If You’re Not Swiping, You’re Not Trying: A Dating Myth
There’s never only one way to do something. Especially dating.

Last year, a few days before my 27th birthday, I decided to open my first ever online dating profile. It was something I’d been avoiding for a long time, and even though I still wasn’t crazy about the idea, I decided at the very least I could write about my experience, whether or good or bad. I even gave the experiment a catchy name: Swipe-tember.
After the 30-day period of swiping and typing and cringing and ghosting, while I didn’t delete the app, I also didn’t sing its praises either. I wrote my blog post, which mostly regarded the experience as a chance to learn about myself and how far I’ve come since I first dug myself into an online hole at the age of 14, and I wished my fellow online daters well, sending them luck in the (online) battlefield.
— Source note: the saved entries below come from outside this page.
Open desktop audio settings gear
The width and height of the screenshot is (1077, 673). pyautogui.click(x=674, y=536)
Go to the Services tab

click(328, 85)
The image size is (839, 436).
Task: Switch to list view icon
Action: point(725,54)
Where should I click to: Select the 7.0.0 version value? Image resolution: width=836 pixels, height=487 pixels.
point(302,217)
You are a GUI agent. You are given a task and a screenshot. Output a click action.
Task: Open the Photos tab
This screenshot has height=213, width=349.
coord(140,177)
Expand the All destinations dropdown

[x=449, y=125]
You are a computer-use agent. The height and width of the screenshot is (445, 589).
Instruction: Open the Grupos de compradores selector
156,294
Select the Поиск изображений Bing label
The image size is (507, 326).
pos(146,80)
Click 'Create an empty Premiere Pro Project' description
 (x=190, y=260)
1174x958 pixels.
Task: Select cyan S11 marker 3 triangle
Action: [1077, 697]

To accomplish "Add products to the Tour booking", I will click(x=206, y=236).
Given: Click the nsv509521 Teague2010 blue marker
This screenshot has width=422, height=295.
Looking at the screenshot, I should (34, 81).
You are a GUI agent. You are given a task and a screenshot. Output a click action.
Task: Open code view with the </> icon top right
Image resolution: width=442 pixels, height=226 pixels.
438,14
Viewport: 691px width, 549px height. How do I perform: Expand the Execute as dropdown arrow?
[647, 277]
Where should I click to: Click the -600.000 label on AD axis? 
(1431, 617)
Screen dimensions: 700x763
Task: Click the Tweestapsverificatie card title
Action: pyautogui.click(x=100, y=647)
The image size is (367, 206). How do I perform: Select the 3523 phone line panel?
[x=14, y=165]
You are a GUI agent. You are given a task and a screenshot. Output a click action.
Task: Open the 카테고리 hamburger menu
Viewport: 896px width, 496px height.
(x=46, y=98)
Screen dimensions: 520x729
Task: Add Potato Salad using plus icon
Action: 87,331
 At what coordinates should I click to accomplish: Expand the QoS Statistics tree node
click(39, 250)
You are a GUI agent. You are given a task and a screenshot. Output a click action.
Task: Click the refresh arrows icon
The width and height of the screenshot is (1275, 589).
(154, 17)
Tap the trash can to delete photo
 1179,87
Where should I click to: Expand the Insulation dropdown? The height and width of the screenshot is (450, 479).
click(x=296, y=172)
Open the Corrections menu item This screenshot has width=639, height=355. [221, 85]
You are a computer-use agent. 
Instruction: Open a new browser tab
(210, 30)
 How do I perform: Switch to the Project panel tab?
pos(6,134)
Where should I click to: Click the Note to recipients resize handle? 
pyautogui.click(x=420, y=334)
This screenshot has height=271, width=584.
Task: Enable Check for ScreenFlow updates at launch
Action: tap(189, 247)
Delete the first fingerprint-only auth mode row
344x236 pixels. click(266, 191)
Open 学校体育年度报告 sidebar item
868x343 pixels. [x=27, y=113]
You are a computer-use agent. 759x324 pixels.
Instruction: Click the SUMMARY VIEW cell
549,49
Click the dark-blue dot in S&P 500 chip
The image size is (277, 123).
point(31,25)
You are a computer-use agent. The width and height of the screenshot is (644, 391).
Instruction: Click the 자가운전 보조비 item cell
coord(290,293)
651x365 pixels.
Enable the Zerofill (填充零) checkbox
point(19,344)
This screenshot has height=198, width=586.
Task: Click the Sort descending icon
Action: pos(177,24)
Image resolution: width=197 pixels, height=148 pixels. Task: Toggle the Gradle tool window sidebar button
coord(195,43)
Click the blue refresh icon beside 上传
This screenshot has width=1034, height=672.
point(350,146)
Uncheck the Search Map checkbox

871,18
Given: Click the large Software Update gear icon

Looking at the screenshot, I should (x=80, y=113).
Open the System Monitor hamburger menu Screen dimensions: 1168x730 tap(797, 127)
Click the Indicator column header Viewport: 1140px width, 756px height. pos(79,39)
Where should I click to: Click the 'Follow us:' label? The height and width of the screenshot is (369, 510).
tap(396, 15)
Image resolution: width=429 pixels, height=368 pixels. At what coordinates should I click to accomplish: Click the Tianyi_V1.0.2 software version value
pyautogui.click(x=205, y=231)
These days, while that app still sits on the very last page of my phone, and its notifications still inform me of the activity that I’m “missing out on”, I don’t log on much. Sure, some nights when I’m feeling particularly bored or lonely I might open it up and swipe for a few minutes, but this almost always makes me feel worse.
The only reason I find myself (and my thumbs) carving their way through the profiles is because there’s a voice in the back of my head, spoken in the vernacular of my friends and family, that is telling me that if I’m not swiping, I’m not trying.
But can that really be true?
Has the notion of love and the process of dating fallen so far that the only way to ensure you’re giving yourself a fair shot is by checking out of the real world and logging on to the internet?
What ever happened to friendly suggestions to “try new things” and “meet new people?” What ever happened to encouraging drink clinks that promised your time was coming or circular back rubs that promised patience was key?
When did possibilities disappear from reality and solely exist online?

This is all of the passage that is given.